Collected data
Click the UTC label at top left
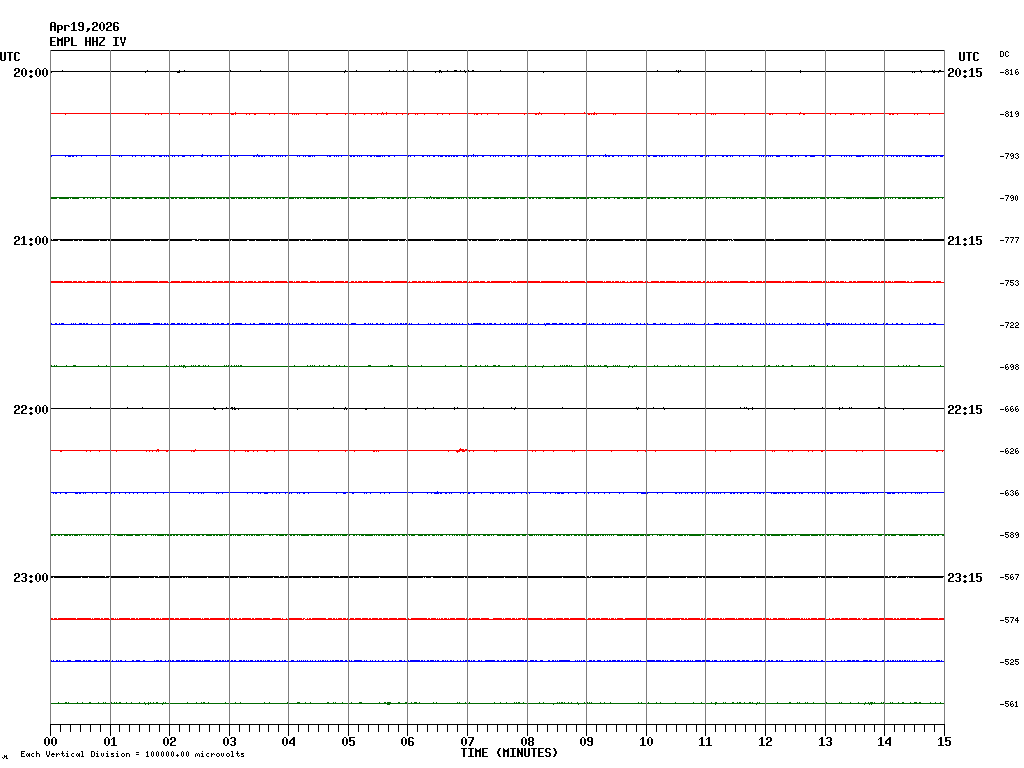1024x768 pixels. (x=10, y=57)
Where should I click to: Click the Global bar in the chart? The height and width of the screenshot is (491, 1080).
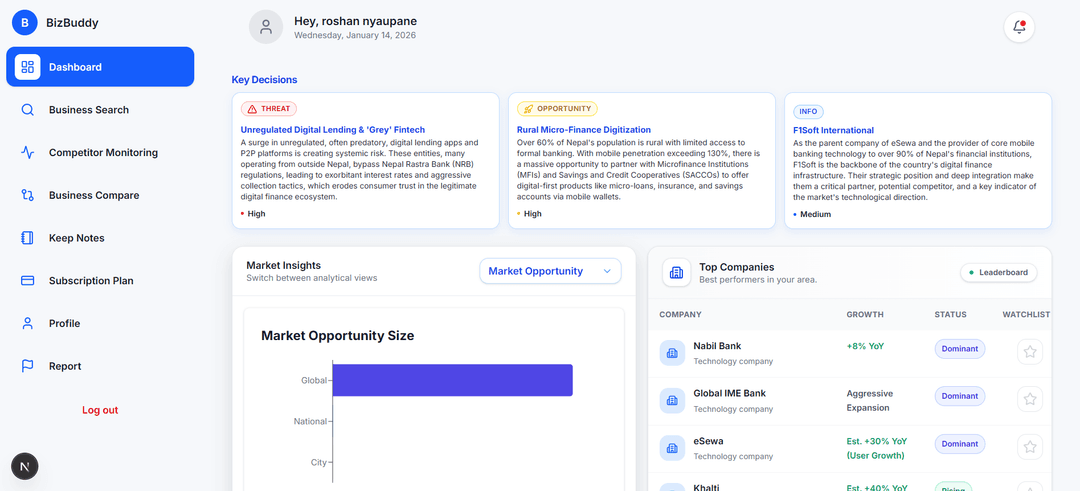[x=452, y=380]
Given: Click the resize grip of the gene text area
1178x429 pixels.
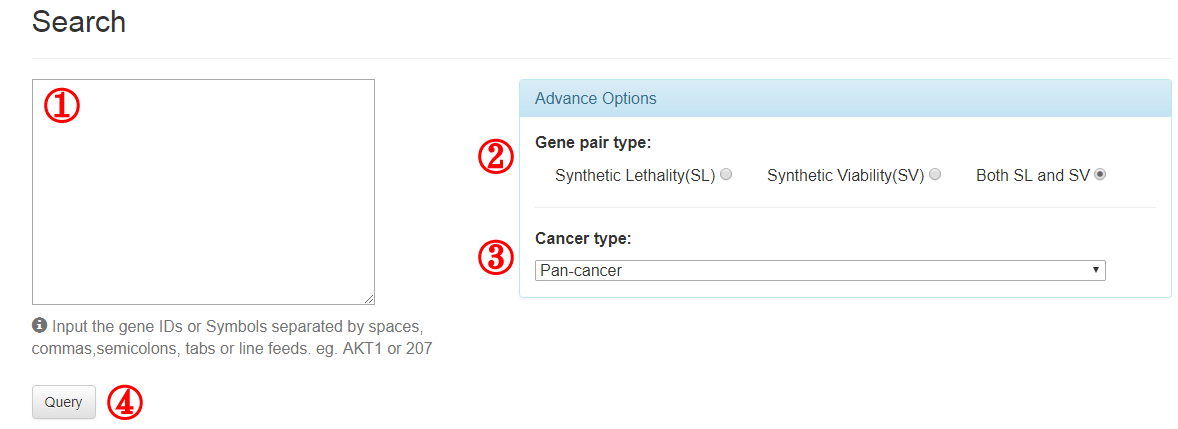Looking at the screenshot, I should [369, 298].
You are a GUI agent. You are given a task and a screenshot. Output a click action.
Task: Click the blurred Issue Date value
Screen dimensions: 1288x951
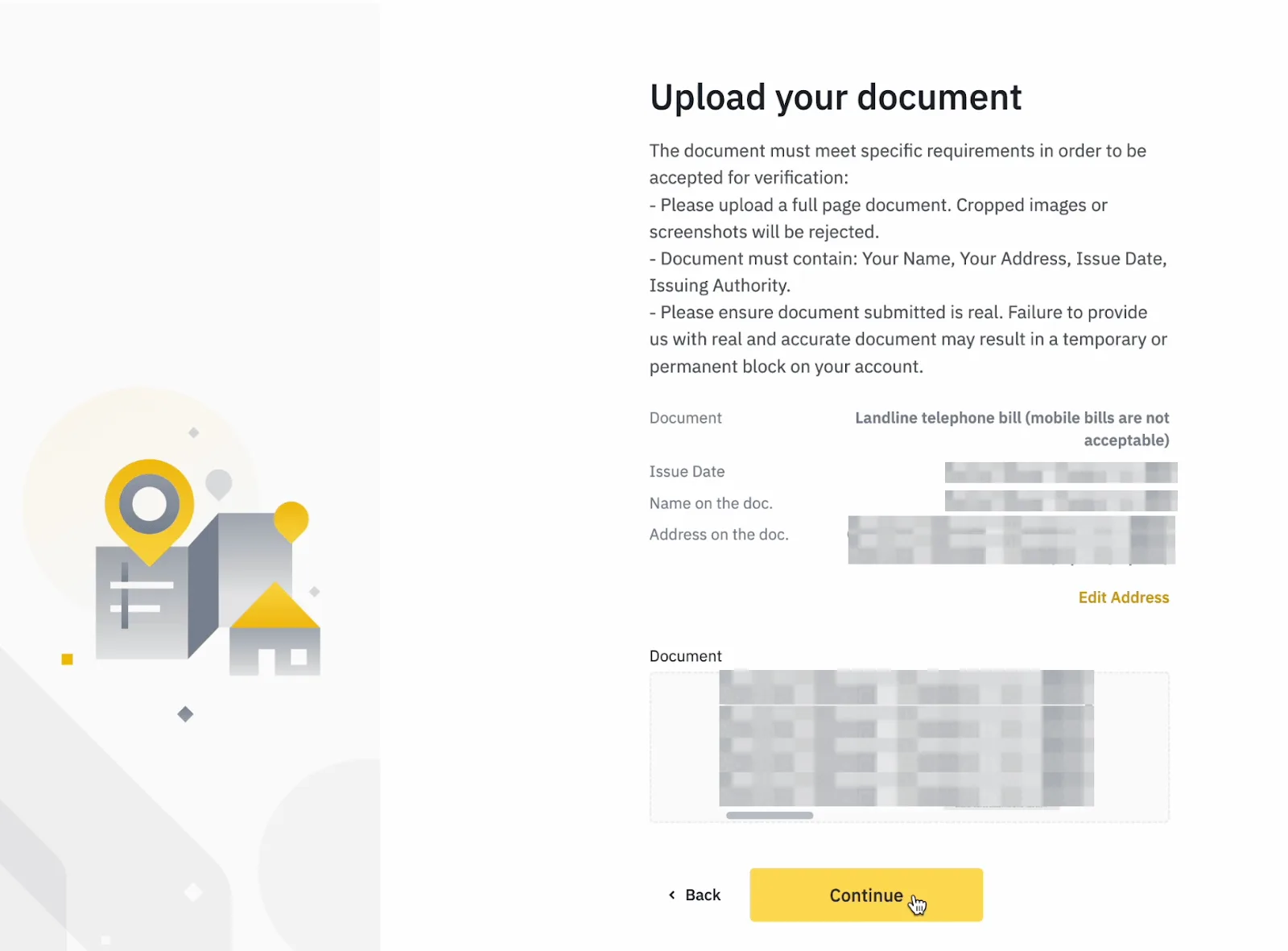point(1061,472)
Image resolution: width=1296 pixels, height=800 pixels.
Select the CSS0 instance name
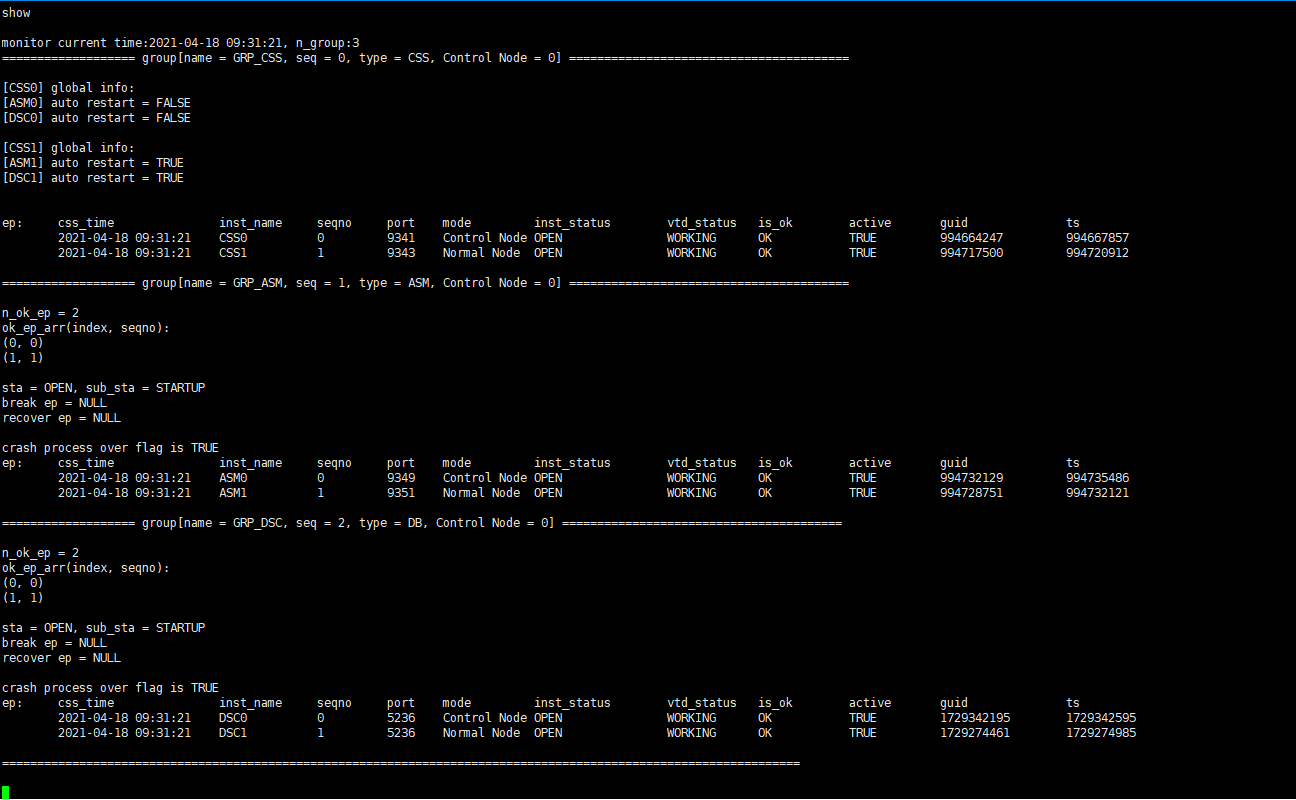(x=234, y=237)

• Aim of the exercise: Could you retype the records above exactly, omitting the pictures?

• Result for this task:
Click the UTC label at top left
1024x768 pixels. (x=10, y=57)
Where should I click to: Click the Global bar in the chart? The height and width of the screenshot is (491, 1080).
[x=452, y=380]
Given: Click the resize grip of the gene text area
1178x429 pixels.
Looking at the screenshot, I should [369, 298].
You are a GUI agent. You are given a task and a screenshot. Output a click action.
Task: Click the blurred Issue Date value
Screen dimensions: 1288x951
point(1061,472)
Image resolution: width=1296 pixels, height=800 pixels.
Select the CSS0 instance name
(x=234, y=237)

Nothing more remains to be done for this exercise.